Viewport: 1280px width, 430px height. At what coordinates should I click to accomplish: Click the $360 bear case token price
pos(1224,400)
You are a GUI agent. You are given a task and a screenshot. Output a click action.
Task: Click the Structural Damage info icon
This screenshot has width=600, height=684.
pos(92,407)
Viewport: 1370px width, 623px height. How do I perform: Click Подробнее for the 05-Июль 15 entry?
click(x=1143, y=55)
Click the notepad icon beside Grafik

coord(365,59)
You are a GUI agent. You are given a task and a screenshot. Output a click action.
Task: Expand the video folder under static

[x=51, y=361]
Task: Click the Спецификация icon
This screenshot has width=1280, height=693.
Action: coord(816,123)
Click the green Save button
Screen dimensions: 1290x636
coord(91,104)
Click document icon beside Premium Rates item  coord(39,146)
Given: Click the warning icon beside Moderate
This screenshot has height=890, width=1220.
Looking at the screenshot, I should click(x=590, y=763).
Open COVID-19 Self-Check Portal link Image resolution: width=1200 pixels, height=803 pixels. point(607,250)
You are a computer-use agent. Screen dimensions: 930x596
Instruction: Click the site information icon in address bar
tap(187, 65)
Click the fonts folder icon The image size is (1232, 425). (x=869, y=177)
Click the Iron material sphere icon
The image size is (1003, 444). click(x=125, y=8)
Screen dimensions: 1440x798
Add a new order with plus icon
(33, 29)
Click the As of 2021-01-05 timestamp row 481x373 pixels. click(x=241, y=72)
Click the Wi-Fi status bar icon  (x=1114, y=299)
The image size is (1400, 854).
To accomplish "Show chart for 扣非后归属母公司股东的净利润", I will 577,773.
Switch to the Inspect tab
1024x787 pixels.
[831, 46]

================

## Work order
Copy nothing except the lines from the one holding "You are a computer-use" through the last line of the data above, and return them exactly.

## Solved exercise
You are a computer-use agent. Screen dimensions: 930x596
Instruction: Click the site information icon in address bar
tap(187, 65)
Click the fonts folder icon The image size is (1232, 425). (x=869, y=177)
Click the Iron material sphere icon
The image size is (1003, 444). click(x=125, y=8)
Screen dimensions: 1440x798
Add a new order with plus icon
(33, 29)
Click the As of 2021-01-05 timestamp row 481x373 pixels. click(x=241, y=72)
Click the Wi-Fi status bar icon  (x=1114, y=299)
The image size is (1400, 854).
To accomplish "Show chart for 扣非后归属母公司股东的净利润", I will 577,773.
Switch to the Inspect tab
1024x787 pixels.
[831, 46]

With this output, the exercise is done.